• [Задание]:
Выпишите дословно фрагмент текста об аресте Серебренникова, начиная со слов «Это все театр» и заканчивая словами «порядка очень низкого.».

++++ Текст для работы

Д. Быков― Такого спектакля, который нам сейчас выдали с арестом Серебренникова, никакому Серебренникову не поставить. Многие вчера в толпе у Басманного суда говорили, что это его лучшая постановка. И действительно, вот эти аплодисменты, которые вспыхивали в толпе, как обычно провожают художника во время похорон… Ну, иногда, я думаю, теперь можно и во время суда, потому что это было единственно доступное нам средство его поддержать.
Это все театр террора, который имеет своей целью как-то занять публику. Ну, публику можно занимать разными вещами: можно, например, строительством, можно борьбой, можно иногда войной. А если на все это нет ресурса, то такое подростковое развлечение, немножко такое онаническое, рискнул бы я сказать, когда вся толпа занимается вот этой детской радостью травли, детским удовольствием от того, что травят не тебя, ну и созерцанием публичных расправ — что тоже, конечно, очень греет сердца инфантильных, недозрелых людей, тех, у которых нет радостей более высокого порядка, потому что травля, швыряние костей толпе — это радости порядка очень низкого.
Но это, мне кажется, единственный сегодня способ создать какую-то иллюзию борьбы с воровством. Потому что, конечно, когда речь идет о «воровстве» Серебренникова (в кавычки беру это «воровство», потому что оно не доказано) и о бухгалтере Масляевой, совершенно беззащитной, и о Малобродском, и на этом фоне мы читаем расследование Навального — тогда понятно, что правосудие в России очень избирательно и что главная вина Серебренникова, конечно, заключалась в другом. Она заключалась и не в фильме «Ученик», потому что плевать им на фильм «Ученик». И даже мне, понимаете, не интересна та конкретная мелкая логика, которая привела к этому преследованию. Кому-то перешел дорогу — кто-то обиделся, кто-то настучал, неважно.
Есть высшая логика, которой эти персонажи следуют интуитивно. А высшая логика заключается в том, чтобы сегодня подбрасывать народу казни — нехитрое развлечение. Мы все знаем, что взят может быть каждый в любое время и за что угодно. И по большому счету все, что мы можем делать — это вот собираться у Басманного суда и аплодировать, аплодировать даже непонятно чему — то ли приговору, то ли суду, то ли собственной солидарности. Я хорошо помню, как во время маршей по Сретенке (там есть такая гора, с которой хорошо видно хвост шествия) все аплодировали себе. «Какая огромная толпа! Как нас много!» «Боже, какими мы были наивными! Как же мы молоды были тогда!» Иными словами, мне кажется, что логика террора — это логика инфантильного сознания, которое не знает более высоких удовольствий.

++++++++
++++ Исходные данные

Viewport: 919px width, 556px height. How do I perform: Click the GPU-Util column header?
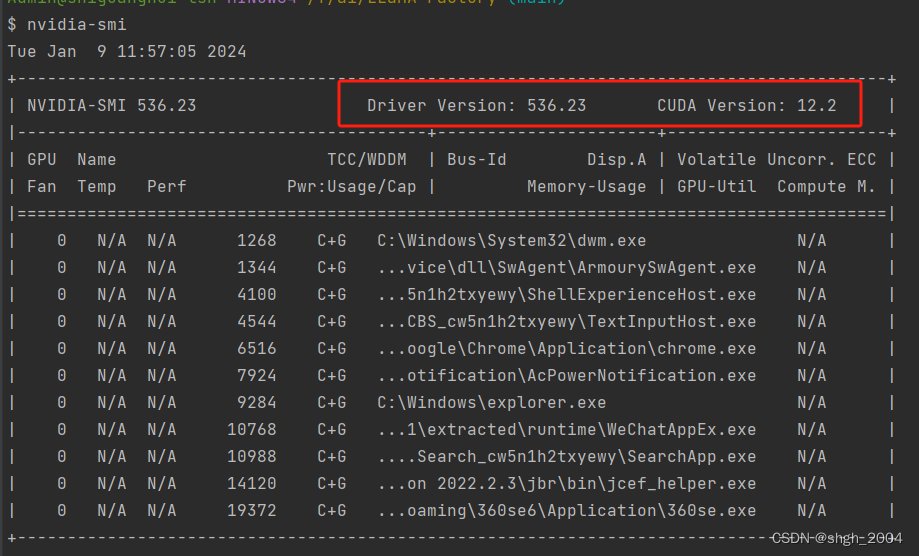coord(716,187)
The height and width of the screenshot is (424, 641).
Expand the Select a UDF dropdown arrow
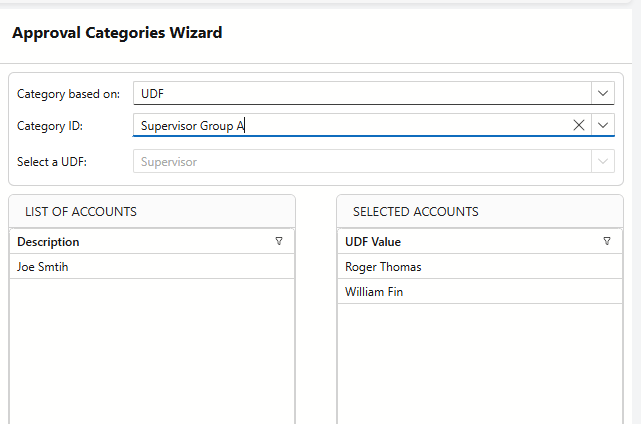[x=603, y=161]
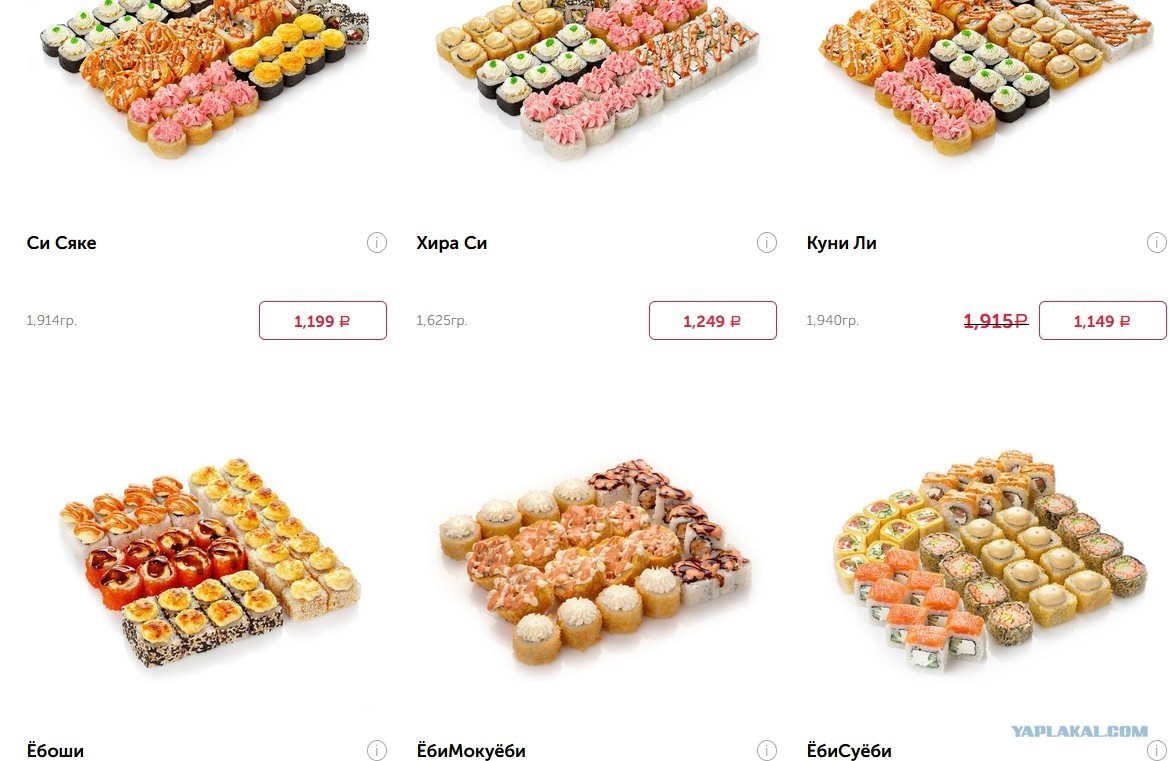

++++++++

• [Решение]:
Это все театр террора, который имеет своей целью как-то занять публику. Ну, публику можно занимать разными вещами: можно, например, строительством, можно борьбой, можно иногда войной. А если на все это нет ресурса, то такое подростковое развлечение, немножко такое онаническое, рискнул бы я сказать, когда вся толпа занимается вот этой детской радостью травли, детским удовольствием от того, что травят не тебя, ну и созерцанием публичных расправ — что тоже, конечно, очень греет сердца инфантильных, недозрелых людей, тех, у которых нет радостей более высокого порядка, потому что травля, швыряние костей толпе — это радости порядка очень низкого.